Ci sono cose grandi e piccle, ormai, che la politica fatica a dire terrorizzata dall’impopolarità. Che molte colpe attribuite all’Europa sono in realtà delle classi dirigenti nazionali. Che l’allarme immigrazione è sovradimensionato. Che la democrazia a costo zero non esiste. Che «Meno politici» è uno slogan scemo. Che se uno spara alla schiena a un ladro disarmato e in fuga deve essere processato. Che lo sciopero selvaggio dei tassisti è sbagliato e fuori da ogni regola. Che la xenofobia mina la convivenza.

Ci sono cose grandi e piccole, ormai, che la politica fatica a dire terrorizzata dall’impopolarità. Che molte colpe attribuite all’Europa sono in realtà delle classi dirigenti nazionali. Che l’allarme immigrazione è sovradimensionato. Che la democrazia a costo zero non esiste. Che «Meno politici» è uno slogan scemo

Antieuropeismo, allarme securitario, odio per la Kasta. Anche in Gran Bretagna cominciò così. I temi dell’Ukip di Nigel Farage, alle Europee del 2014, erano più o meno un impasto delle parole d’ordine che in Italia appartengono a M5S e Lega. David Cameron anziché respingerli come spazzatura, inseguì quegli slogan, li metabolizzò, ingaggiò una contesa per riannettersi l’elettorato Ukip sul suo stesso terreno. Perse clamorosamente. La sua idea di conquistare il popolo dando al popolo la scelta diretta sulle relazioni europee finì in Brexit. Poi la Brexit, in mano alla nuova premier Theresa May, fu tradotta in Hard Brexit, sempre sulla base dello stesso principio: correre dietro agli ultras. E la prospettiva dell’Hard Brexit, cioè di un addio all’Europa netto e senza mediazione, è finita così, come vediamo in questi giorni: con la Scozia che riaccende la miccia separatista perché in questo tipo di percorso non ci vuole stare.

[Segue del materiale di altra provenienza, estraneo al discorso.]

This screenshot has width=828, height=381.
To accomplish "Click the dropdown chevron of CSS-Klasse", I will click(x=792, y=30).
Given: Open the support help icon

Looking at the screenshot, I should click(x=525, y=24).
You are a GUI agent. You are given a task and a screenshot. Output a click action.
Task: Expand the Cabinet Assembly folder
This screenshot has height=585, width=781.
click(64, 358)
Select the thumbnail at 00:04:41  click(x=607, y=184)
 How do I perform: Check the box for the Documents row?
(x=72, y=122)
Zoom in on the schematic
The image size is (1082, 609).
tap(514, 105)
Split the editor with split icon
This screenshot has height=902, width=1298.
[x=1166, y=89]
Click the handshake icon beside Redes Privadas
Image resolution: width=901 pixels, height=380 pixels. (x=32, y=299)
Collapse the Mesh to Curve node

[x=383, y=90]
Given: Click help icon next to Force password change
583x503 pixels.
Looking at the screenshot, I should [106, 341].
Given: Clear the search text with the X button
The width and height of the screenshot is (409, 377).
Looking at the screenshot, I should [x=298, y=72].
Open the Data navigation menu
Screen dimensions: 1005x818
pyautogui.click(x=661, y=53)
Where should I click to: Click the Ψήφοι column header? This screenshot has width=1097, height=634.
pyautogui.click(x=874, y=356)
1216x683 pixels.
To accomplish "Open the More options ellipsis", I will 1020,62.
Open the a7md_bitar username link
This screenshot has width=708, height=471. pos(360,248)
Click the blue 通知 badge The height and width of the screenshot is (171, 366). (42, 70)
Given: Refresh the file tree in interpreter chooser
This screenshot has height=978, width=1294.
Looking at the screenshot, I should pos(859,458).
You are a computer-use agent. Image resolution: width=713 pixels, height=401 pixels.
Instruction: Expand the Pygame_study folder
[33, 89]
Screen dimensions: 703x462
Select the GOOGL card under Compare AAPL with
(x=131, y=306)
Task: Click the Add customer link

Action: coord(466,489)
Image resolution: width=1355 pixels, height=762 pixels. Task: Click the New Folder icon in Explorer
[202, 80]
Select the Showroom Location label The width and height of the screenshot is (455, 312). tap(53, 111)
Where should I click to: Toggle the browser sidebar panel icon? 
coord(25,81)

La sindrome inglese agisce tra noi più o meno con le stesse modalità e gli stessi disastrosi risultati. Le forze politiche “tradizionali” mettono tutta l’anima nell’inseguimento di Lega e Cinque Stelle , dalle bizzarre proposte di Silvio Berlusconi sulla doppia moneta alle presunte svolte securitarie del Viminale. Non ne ricavano alcun risultato: nei sondaggi non crescono di una briciola, ne’ riescono in alcun modo ad intaccare il bacino elettorale dei loro avversari. Però l’inseguimento delle forze populiste determina comunque risultati: un costante peggioramento del dibattito, scelte pubbliche sbagliate, confusione sulle vere ragioni della crisi, moltiplicarsi di provvedimenti demagogici finalizzati soltanto al consenso.

L’inseguimento delle forze populiste determina comunque risultati: un costante peggioramento del dibattito, scelte pubbliche sbagliate, confusione sulle vere ragioni della crisi, moltiplicarsi di provvedimenti demagogici finalizzati soltanto al consenso

Così il “racconto populista” vince e cambia la storia pur senza avere i numeri per prendere il potere, o addirittura quando è lontanissimo da avere questi numeri. Alle Europee del 2014 Nigel Farage prese il 30 per cento, e fu senz’altro un gran successo. Ma con i meccanismi elettorali britannici era ben lontano dal poter aspirare alla stanza dei bottoni. Eppure senza mai governare, senza mai arrivarci nemmeno vicino, ha determinato le sorti del Paese assai più degli inquilini di Downing Street: gli è bastato gridare, e lasciarsi inseguire, e restare a guardare quel che succedeva. Più o meno quel che rischia di succedere da noi.